= Problem statement =
Print every line below without adding or leaving out a single word.

(Dataset entries)
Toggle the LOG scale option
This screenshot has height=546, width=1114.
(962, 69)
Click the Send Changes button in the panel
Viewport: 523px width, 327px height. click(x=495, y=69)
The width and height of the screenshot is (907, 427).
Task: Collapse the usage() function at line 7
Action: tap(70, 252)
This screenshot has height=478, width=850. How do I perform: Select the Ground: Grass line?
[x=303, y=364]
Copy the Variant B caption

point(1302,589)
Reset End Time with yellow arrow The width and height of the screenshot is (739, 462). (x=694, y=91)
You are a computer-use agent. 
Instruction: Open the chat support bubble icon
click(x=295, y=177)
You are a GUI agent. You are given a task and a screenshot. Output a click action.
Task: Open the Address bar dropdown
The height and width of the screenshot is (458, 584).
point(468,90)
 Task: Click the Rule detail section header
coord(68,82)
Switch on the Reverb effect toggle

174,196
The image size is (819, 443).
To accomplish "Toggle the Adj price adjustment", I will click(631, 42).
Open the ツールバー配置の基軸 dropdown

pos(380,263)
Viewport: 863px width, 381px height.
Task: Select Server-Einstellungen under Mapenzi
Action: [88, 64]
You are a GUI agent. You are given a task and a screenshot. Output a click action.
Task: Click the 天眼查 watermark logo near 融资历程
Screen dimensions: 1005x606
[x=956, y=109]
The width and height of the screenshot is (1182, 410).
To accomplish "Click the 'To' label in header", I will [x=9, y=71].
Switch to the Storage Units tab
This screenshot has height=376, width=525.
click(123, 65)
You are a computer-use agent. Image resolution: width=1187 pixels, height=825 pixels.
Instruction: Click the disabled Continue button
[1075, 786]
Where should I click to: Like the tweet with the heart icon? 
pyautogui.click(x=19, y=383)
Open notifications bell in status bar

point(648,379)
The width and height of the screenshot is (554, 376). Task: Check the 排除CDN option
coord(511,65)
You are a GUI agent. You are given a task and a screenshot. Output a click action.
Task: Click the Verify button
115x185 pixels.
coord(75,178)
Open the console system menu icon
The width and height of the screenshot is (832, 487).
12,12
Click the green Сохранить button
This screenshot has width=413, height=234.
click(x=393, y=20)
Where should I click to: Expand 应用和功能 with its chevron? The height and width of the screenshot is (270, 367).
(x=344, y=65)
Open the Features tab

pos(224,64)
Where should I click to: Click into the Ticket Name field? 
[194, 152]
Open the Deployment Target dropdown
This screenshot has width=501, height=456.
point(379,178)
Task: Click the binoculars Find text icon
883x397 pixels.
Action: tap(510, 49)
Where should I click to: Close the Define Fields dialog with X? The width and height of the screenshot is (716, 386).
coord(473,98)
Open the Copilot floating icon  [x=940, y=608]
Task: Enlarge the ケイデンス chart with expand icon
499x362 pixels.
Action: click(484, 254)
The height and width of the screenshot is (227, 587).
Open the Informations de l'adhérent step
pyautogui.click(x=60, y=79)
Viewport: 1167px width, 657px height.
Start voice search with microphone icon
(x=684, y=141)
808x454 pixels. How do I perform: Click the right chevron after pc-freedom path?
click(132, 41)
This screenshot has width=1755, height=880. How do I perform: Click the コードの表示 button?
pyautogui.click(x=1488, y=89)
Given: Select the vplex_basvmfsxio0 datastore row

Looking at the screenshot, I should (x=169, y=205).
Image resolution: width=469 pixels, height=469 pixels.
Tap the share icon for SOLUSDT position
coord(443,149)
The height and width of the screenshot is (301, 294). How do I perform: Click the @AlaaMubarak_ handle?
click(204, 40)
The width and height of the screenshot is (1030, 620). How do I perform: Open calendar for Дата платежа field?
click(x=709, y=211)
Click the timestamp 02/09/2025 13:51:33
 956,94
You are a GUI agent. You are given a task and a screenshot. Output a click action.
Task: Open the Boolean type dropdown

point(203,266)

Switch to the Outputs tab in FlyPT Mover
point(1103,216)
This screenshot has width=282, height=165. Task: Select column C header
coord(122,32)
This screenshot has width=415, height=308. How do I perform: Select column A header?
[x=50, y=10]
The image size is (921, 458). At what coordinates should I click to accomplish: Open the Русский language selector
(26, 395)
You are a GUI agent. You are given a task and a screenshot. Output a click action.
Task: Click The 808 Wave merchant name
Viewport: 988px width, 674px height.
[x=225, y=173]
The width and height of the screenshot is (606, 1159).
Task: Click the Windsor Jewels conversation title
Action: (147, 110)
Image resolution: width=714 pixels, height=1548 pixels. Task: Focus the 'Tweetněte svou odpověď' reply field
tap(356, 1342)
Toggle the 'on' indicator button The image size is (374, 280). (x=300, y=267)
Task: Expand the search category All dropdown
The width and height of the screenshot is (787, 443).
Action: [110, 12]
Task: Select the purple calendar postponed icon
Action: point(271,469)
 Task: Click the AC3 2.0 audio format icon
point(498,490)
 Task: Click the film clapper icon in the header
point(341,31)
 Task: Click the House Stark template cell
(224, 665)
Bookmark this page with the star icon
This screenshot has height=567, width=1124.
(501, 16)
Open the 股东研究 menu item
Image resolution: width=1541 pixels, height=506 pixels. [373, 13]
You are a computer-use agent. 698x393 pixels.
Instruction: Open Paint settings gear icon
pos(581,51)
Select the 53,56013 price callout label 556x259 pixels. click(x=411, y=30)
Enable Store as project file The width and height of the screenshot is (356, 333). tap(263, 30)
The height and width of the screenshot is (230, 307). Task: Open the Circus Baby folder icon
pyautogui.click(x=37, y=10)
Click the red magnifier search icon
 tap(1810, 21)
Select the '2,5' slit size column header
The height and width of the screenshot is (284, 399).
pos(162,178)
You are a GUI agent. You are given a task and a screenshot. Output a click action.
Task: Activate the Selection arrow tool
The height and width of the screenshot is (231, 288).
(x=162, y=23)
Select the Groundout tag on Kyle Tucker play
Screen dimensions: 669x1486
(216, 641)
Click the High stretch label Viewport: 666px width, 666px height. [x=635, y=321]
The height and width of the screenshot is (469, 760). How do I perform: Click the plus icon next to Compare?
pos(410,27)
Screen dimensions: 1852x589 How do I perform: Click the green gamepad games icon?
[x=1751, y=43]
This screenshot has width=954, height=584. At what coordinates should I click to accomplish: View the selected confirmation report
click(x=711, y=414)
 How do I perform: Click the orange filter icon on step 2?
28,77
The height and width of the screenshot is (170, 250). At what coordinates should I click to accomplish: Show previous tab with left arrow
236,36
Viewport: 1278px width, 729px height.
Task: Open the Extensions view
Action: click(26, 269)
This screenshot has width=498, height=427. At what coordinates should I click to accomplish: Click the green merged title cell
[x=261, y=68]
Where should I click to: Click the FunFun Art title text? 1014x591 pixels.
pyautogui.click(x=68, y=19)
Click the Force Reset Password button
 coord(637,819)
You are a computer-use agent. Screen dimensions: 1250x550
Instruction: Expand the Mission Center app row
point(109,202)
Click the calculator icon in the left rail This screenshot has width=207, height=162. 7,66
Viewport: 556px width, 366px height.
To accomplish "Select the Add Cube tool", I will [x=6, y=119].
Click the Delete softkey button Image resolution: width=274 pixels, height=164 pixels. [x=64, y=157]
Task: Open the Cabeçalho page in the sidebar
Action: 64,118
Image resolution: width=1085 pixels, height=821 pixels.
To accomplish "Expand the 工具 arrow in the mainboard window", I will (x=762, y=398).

= Answer box =
Toggle the LOG scale option
This screenshot has height=546, width=1114.
(962, 69)
Click the Send Changes button in the panel
Viewport: 523px width, 327px height. click(x=495, y=69)
The width and height of the screenshot is (907, 427).
Task: Collapse the usage() function at line 7
Action: tap(70, 252)
This screenshot has height=478, width=850. How do I perform: Select the Ground: Grass line?
[x=303, y=364]
Copy the Variant B caption

point(1302,589)
Reset End Time with yellow arrow The width and height of the screenshot is (739, 462). (x=694, y=91)
You are a computer-use agent. 
Instruction: Open the chat support bubble icon
click(x=295, y=177)
You are a GUI agent. You are given a task and a screenshot. Output a click action.
Task: Open the Address bar dropdown
The height and width of the screenshot is (458, 584).
point(468,90)
 Task: Click the Rule detail section header
coord(68,82)
Switch on the Reverb effect toggle

174,196
The image size is (819, 443).
To accomplish "Toggle the Adj price adjustment", I will click(631, 42).
Open the ツールバー配置の基軸 dropdown

pos(380,263)
Viewport: 863px width, 381px height.
Task: Select Server-Einstellungen under Mapenzi
Action: [88, 64]
You are a GUI agent. You are given a task and a screenshot. Output a click action.
Task: Click the 天眼查 watermark logo near 融资历程
Screen dimensions: 1005x606
[x=956, y=109]
The width and height of the screenshot is (1182, 410).
To accomplish "Click the 'To' label in header", I will [x=9, y=71].
Switch to the Storage Units tab
This screenshot has height=376, width=525.
click(123, 65)
You are a computer-use agent. Image resolution: width=1187 pixels, height=825 pixels.
Instruction: Click the disabled Continue button
[1075, 786]
Where should I click to: Like the tweet with the heart icon? 
pyautogui.click(x=19, y=383)
Open notifications bell in status bar

point(648,379)
The width and height of the screenshot is (554, 376). Task: Check the 排除CDN option
coord(511,65)
You are a GUI agent. You are given a task and a screenshot. Output a click action.
Task: Click the Verify button
115x185 pixels.
coord(75,178)
Open the console system menu icon
The width and height of the screenshot is (832, 487).
12,12
Click the green Сохранить button
This screenshot has width=413, height=234.
click(x=393, y=20)
Where should I click to: Expand 应用和功能 with its chevron? The height and width of the screenshot is (270, 367).
(x=344, y=65)
Open the Features tab

pos(224,64)
Where should I click to: Click into the Ticket Name field? 
[194, 152]
Open the Deployment Target dropdown
This screenshot has width=501, height=456.
point(379,178)
Task: Click the binoculars Find text icon
883x397 pixels.
Action: tap(510, 49)
Where should I click to: Close the Define Fields dialog with X? The width and height of the screenshot is (716, 386).
coord(473,98)
Open the Copilot floating icon  [x=940, y=608]
Task: Enlarge the ケイデンス chart with expand icon
499x362 pixels.
Action: click(484, 254)
The height and width of the screenshot is (227, 587).
Open the Informations de l'adhérent step
pyautogui.click(x=60, y=79)
Viewport: 1167px width, 657px height.
Start voice search with microphone icon
(x=684, y=141)
808x454 pixels. How do I perform: Click the right chevron after pc-freedom path?
click(132, 41)
This screenshot has width=1755, height=880. How do I perform: Click the コードの表示 button?
pyautogui.click(x=1488, y=89)
Given: Select the vplex_basvmfsxio0 datastore row

Looking at the screenshot, I should (x=169, y=205).
Image resolution: width=469 pixels, height=469 pixels.
Tap the share icon for SOLUSDT position
coord(443,149)
The height and width of the screenshot is (301, 294). How do I perform: Click the @AlaaMubarak_ handle?
click(204, 40)
The width and height of the screenshot is (1030, 620). How do I perform: Open calendar for Дата платежа field?
click(x=709, y=211)
Click the timestamp 02/09/2025 13:51:33
 956,94
You are a GUI agent. You are given a task and a screenshot. Output a click action.
Task: Open the Boolean type dropdown

point(203,266)

Switch to the Outputs tab in FlyPT Mover
point(1103,216)
This screenshot has width=282, height=165. Task: Select column C header
coord(122,32)
This screenshot has width=415, height=308. How do I perform: Select column A header?
[x=50, y=10]
The image size is (921, 458). At what coordinates should I click to accomplish: Open the Русский language selector
(26, 395)
You are a GUI agent. You are given a task and a screenshot. Output a click action.
Task: Click The 808 Wave merchant name
Viewport: 988px width, 674px height.
[x=225, y=173]
The width and height of the screenshot is (606, 1159).
Task: Click the Windsor Jewels conversation title
Action: (147, 110)
Image resolution: width=714 pixels, height=1548 pixels. Task: Focus the 'Tweetněte svou odpověď' reply field
tap(356, 1342)
Toggle the 'on' indicator button The image size is (374, 280). (x=300, y=267)
Task: Expand the search category All dropdown
The width and height of the screenshot is (787, 443).
Action: [110, 12]
Task: Select the purple calendar postponed icon
Action: point(271,469)
 Task: Click the AC3 2.0 audio format icon
point(498,490)
 Task: Click the film clapper icon in the header
point(341,31)
 Task: Click the House Stark template cell
(224, 665)
Bookmark this page with the star icon
This screenshot has height=567, width=1124.
(501, 16)
Open the 股东研究 menu item
Image resolution: width=1541 pixels, height=506 pixels. [373, 13]
You are a computer-use agent. 698x393 pixels.
Instruction: Open Paint settings gear icon
pos(581,51)
Select the 53,56013 price callout label 556x259 pixels. click(x=411, y=30)
Enable Store as project file The width and height of the screenshot is (356, 333). tap(263, 30)
The height and width of the screenshot is (230, 307). Task: Open the Circus Baby folder icon
pyautogui.click(x=37, y=10)
Click the red magnifier search icon
 tap(1810, 21)
Select the '2,5' slit size column header
The height and width of the screenshot is (284, 399).
pos(162,178)
You are a GUI agent. You are given a task and a screenshot. Output a click action.
Task: Activate the Selection arrow tool
The height and width of the screenshot is (231, 288).
(x=162, y=23)
Select the Groundout tag on Kyle Tucker play
Screen dimensions: 669x1486
(216, 641)
Click the High stretch label Viewport: 666px width, 666px height. [x=635, y=321]
The height and width of the screenshot is (469, 760). How do I perform: Click the plus icon next to Compare?
pos(410,27)
Screen dimensions: 1852x589 How do I perform: Click the green gamepad games icon?
[x=1751, y=43]
This screenshot has width=954, height=584. At what coordinates should I click to accomplish: View the selected confirmation report
click(x=711, y=414)
 How do I perform: Click the orange filter icon on step 2?
28,77
The height and width of the screenshot is (170, 250). At what coordinates should I click to accomplish: Show previous tab with left arrow
236,36
Viewport: 1278px width, 729px height.
Task: Open the Extensions view
Action: click(26, 269)
This screenshot has width=498, height=427. At what coordinates should I click to accomplish: Click the green merged title cell
[x=261, y=68]
Where should I click to: Click the FunFun Art title text? 1014x591 pixels.
pyautogui.click(x=68, y=19)
Click the Force Reset Password button
 coord(637,819)
You are a computer-use agent. Screen dimensions: 1250x550
Instruction: Expand the Mission Center app row
point(109,202)
Click the calculator icon in the left rail This screenshot has width=207, height=162. 7,66
Viewport: 556px width, 366px height.
To accomplish "Select the Add Cube tool", I will [x=6, y=119].
Click the Delete softkey button Image resolution: width=274 pixels, height=164 pixels. [x=64, y=157]
Task: Open the Cabeçalho page in the sidebar
Action: 64,118
Image resolution: width=1085 pixels, height=821 pixels.
To accomplish "Expand the 工具 arrow in the mainboard window", I will (x=762, y=398).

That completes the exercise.